## Exercise requirements
Below this line are records; transcribe exactly the lines between the one holding "Viewport: 372px width, 186px" and the one holding "Image resolution: width=776", inclusive, and omit the pictures.

## Available records
[Start of Attachment]

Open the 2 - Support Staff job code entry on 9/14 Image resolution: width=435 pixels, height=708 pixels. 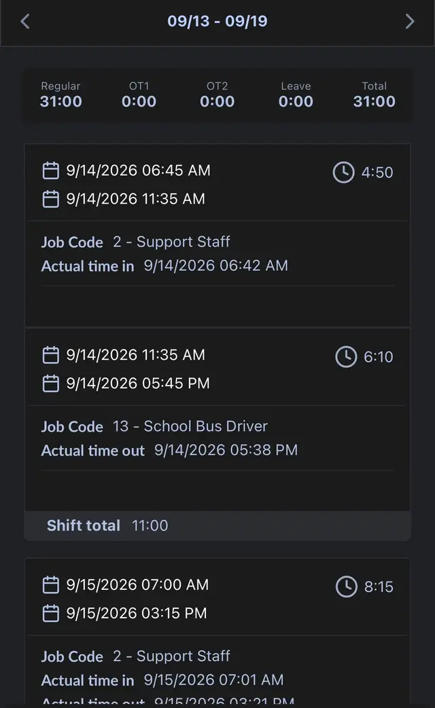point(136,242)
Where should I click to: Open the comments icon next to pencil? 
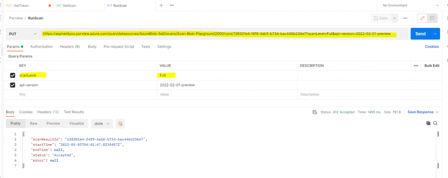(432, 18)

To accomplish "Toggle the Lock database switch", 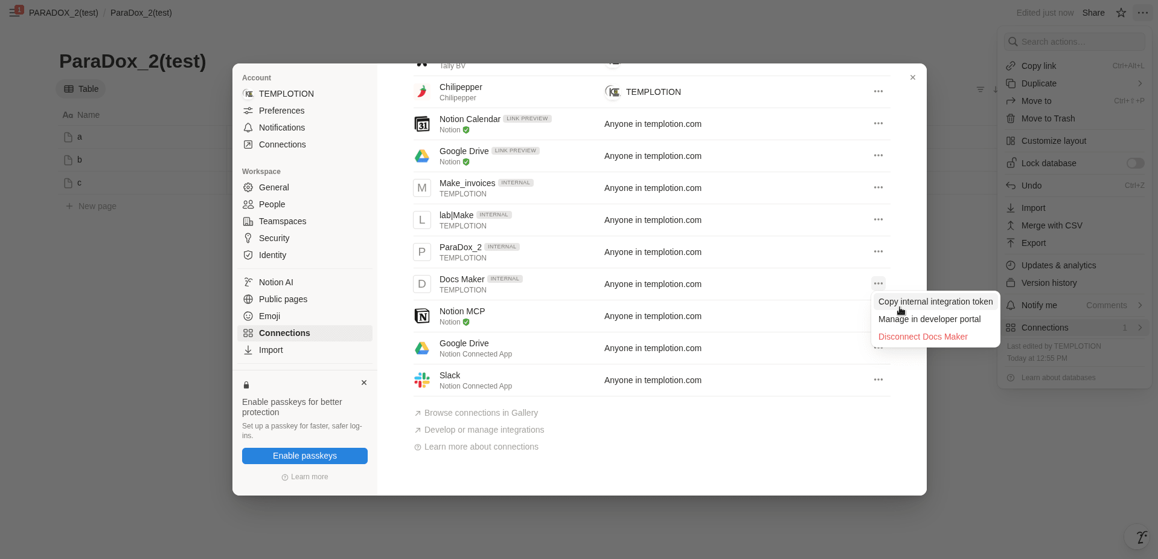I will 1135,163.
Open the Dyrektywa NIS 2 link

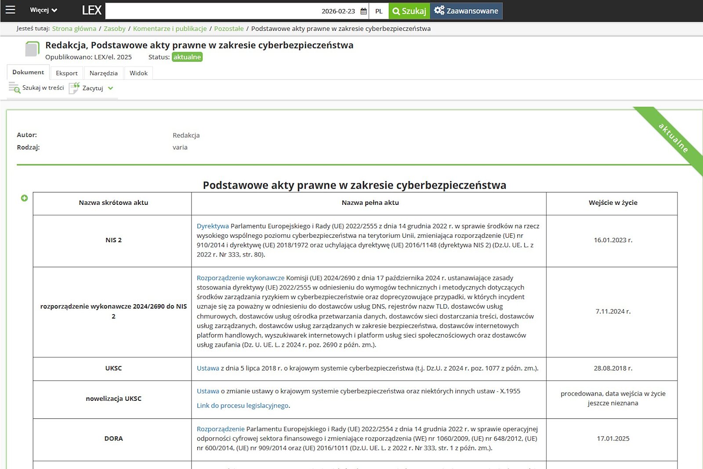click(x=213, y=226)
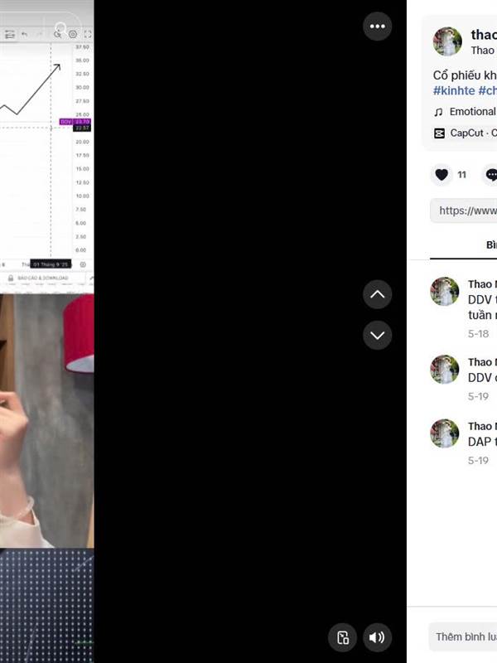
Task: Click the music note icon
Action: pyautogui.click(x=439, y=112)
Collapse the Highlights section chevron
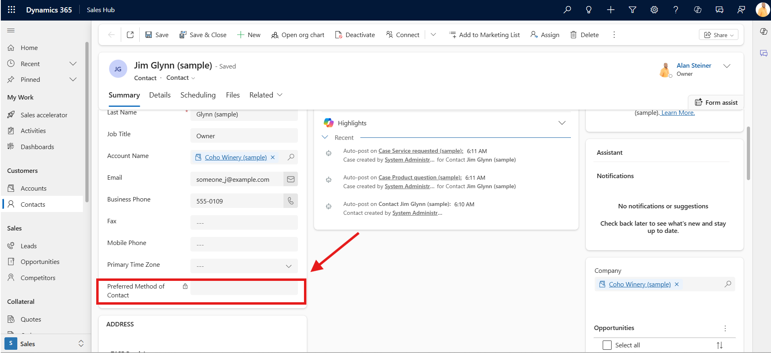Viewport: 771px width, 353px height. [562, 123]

[End of Attachment]
[Start of Attachment]

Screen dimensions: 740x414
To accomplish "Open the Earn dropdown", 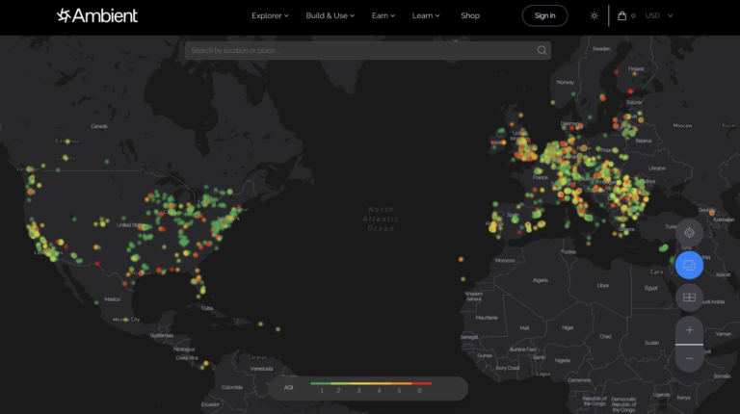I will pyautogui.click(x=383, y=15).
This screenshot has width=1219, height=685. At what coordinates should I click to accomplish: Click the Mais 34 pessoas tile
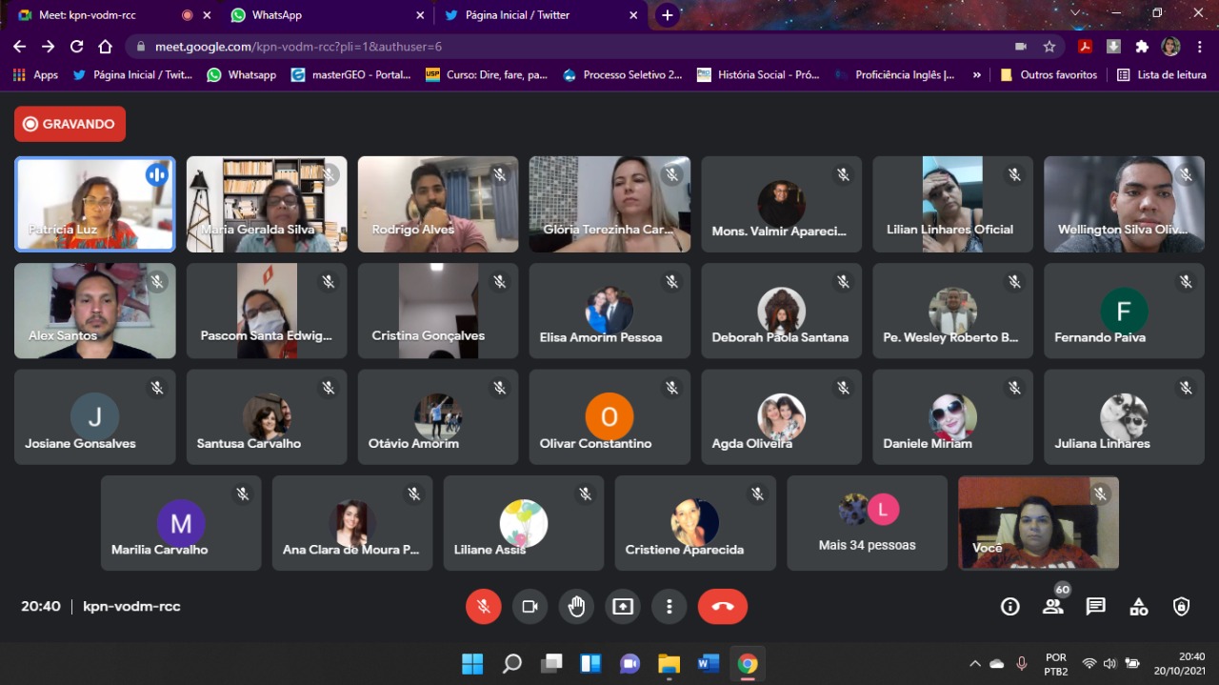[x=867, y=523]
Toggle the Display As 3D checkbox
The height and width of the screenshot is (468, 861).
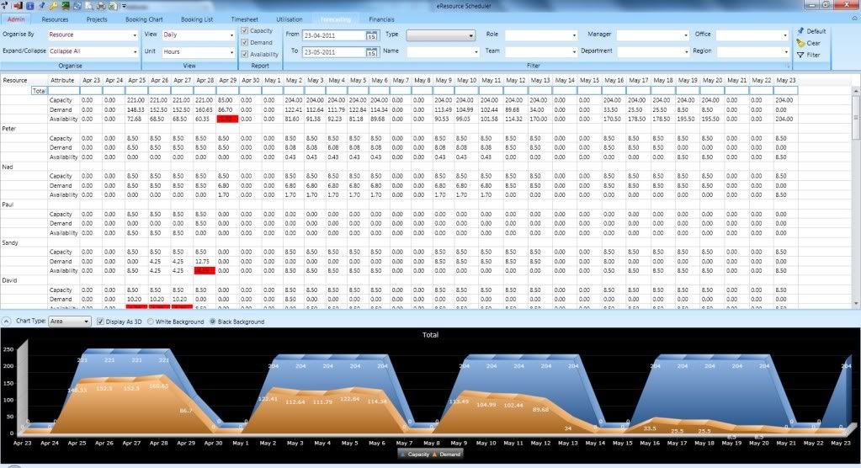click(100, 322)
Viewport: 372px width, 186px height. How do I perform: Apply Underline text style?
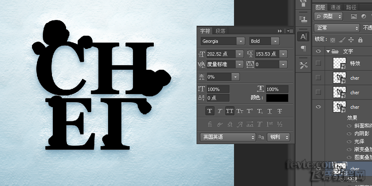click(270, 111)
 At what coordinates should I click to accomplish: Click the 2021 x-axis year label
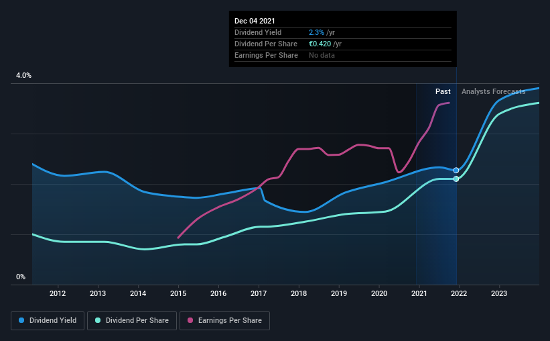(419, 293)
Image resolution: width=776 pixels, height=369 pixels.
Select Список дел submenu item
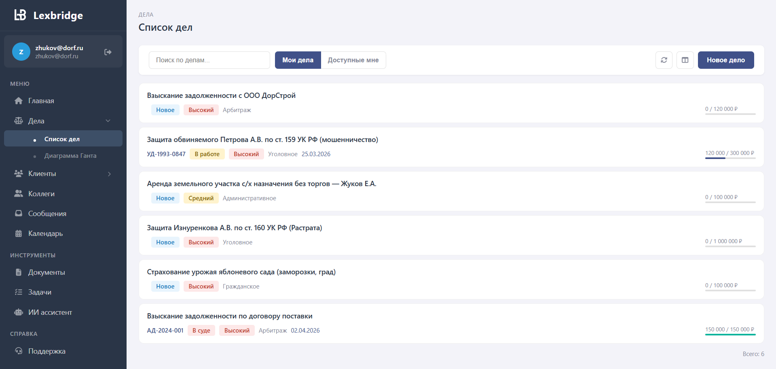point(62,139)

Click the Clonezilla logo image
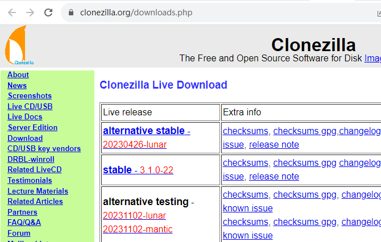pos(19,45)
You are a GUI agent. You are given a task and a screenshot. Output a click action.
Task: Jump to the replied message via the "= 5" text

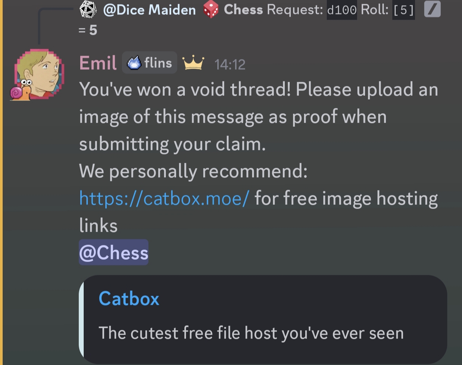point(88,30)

[End of Attachment]

## Reply
Viewport: 372px width, 186px height. How do I perform: Apply Underline text style?
click(270, 111)
 At what coordinates should I click to accomplish: Click the 2021 x-axis year label
(419, 293)
Image resolution: width=776 pixels, height=369 pixels.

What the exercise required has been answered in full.